We were visiting the Sharma family, and I had offered to help Daha make a garbage run. Plastic bags are banned in this part of India, so the Sharmas collect their garbage in discarded sand and cement bags.

Dusk was falling as Daha and I began carrying the bags up the path through an apple orchard to the single road that goes through the village. The garbage collection site at the far end of the village was only about a kilometer away, and I expected we would easily make it back home before dark. Little did I understand the dynamics of walking through a village in India.

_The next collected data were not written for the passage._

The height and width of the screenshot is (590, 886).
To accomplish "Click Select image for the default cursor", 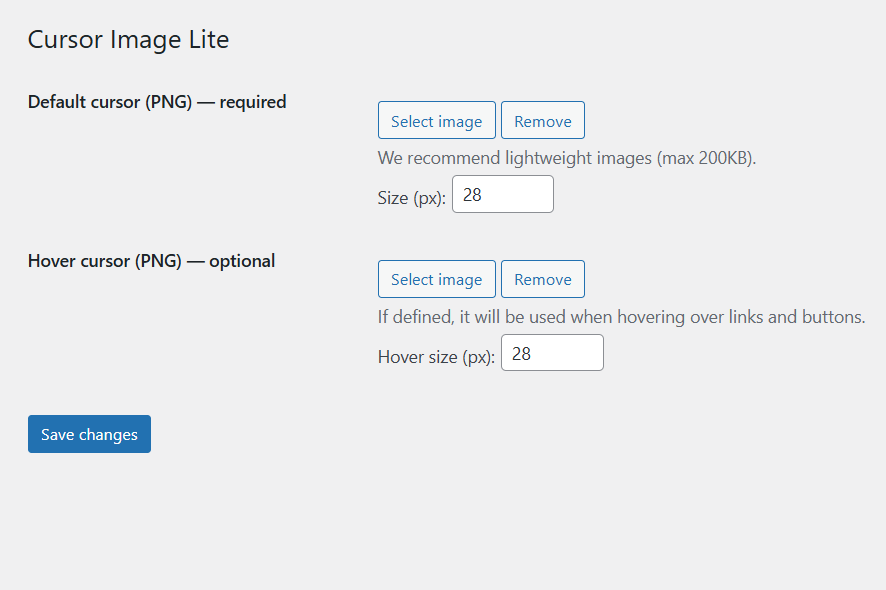I will [436, 121].
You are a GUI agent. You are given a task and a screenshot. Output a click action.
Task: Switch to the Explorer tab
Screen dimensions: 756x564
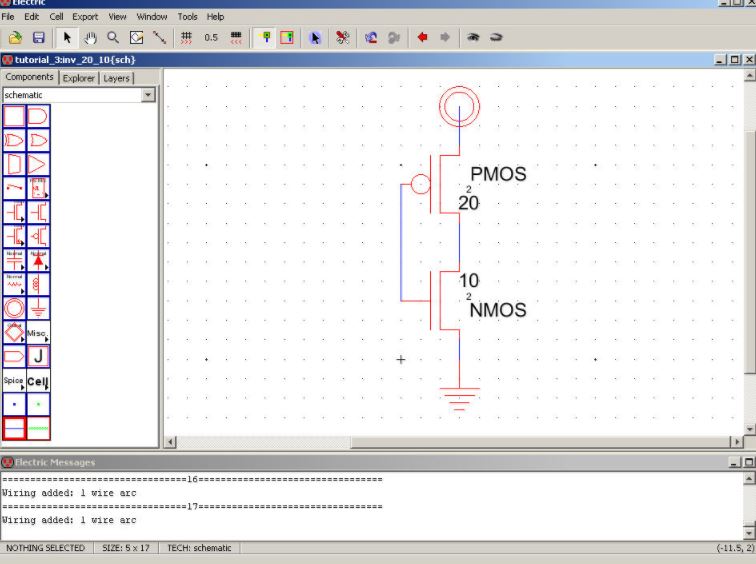coord(79,78)
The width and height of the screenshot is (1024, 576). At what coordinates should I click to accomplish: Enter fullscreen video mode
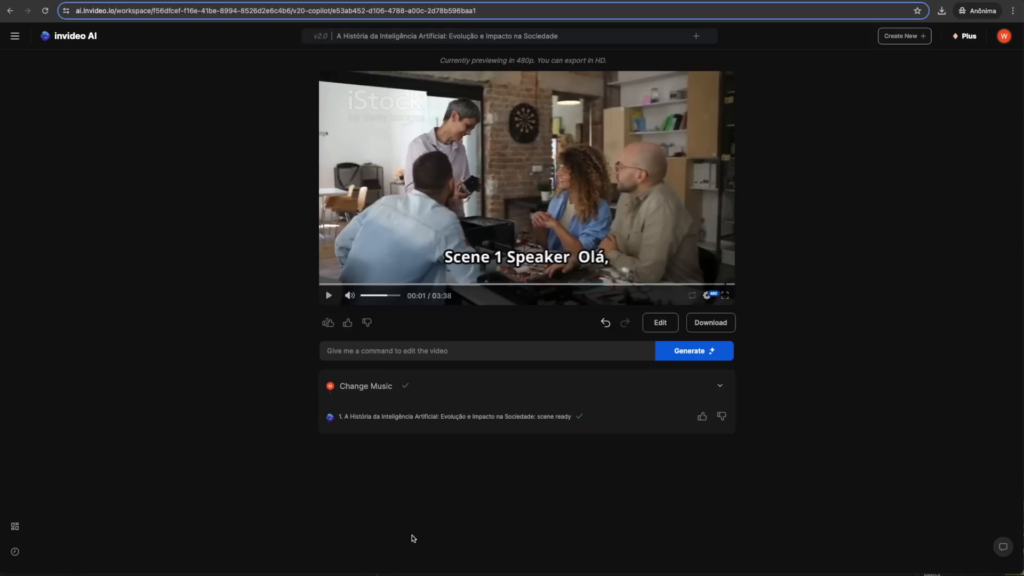pos(725,295)
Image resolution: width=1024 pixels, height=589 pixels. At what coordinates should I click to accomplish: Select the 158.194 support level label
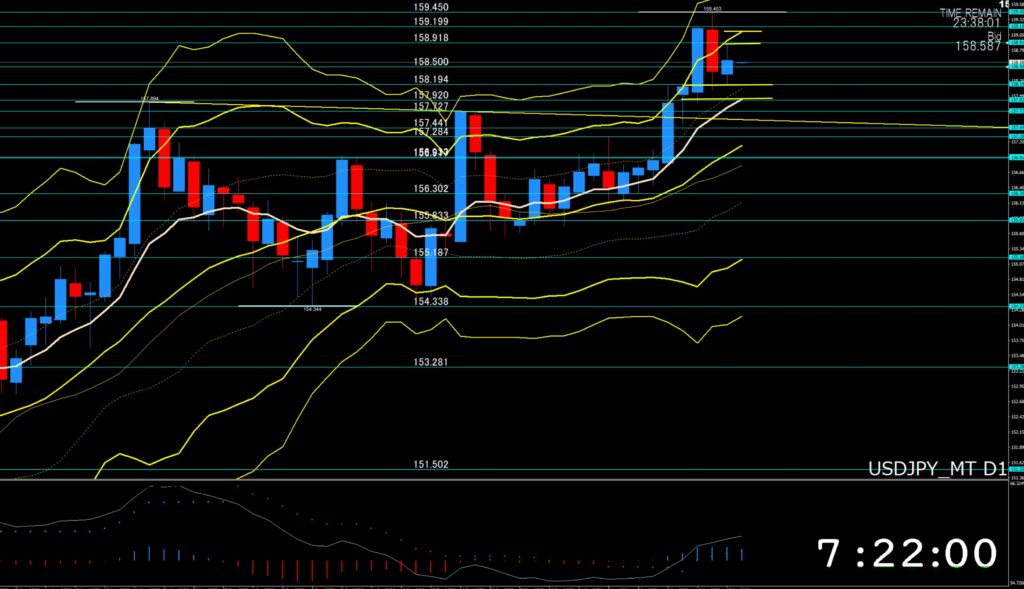click(430, 79)
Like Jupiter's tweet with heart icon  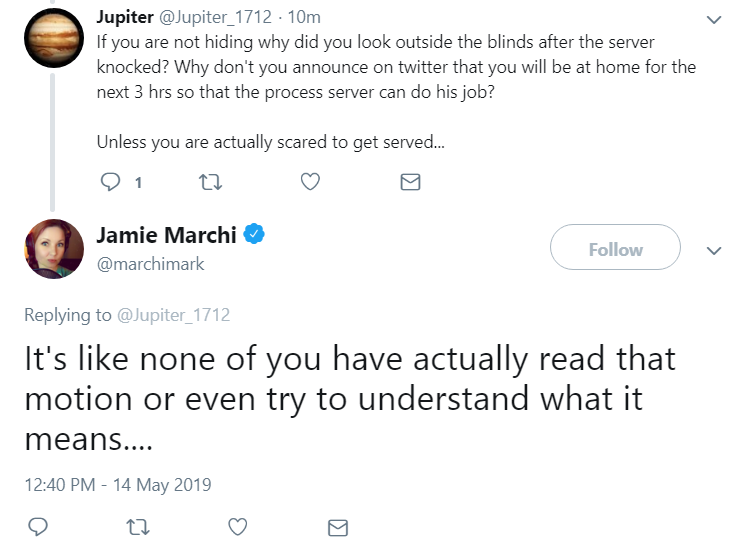pos(310,182)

Soon after reaching the road, we stopped at a small shop. Daha greeted the owners and introduced me. Then he spent about 15 minutes chatting in Hindi with them while I examined their meager wares. We then proceeded two or three shops up the road and repeated the introductions and conversation with those shopkeepers and several other customers. Along the street, almost everyone greeted Daha, and he stopped to talk with each one. After dropping off the garbage, we stopped beside a little tent where three itinerant blacksmiths were cooking their evening dahl over their charcoal forge. As we walked back home in the dark, we stopped at a couple more shops, and then Daha took me to a pharmacy to introduce me to another friend.

As we returned home with the help of our flashlights about an hour and a half after leaving, I reflected on the real significance of our garbage trip. Building friendships is the first step in bringing people to Jesus. As Christ’s disciples, this is part of our calling. How do you build friendships? Maybe you need to rethink how you take out the garbage.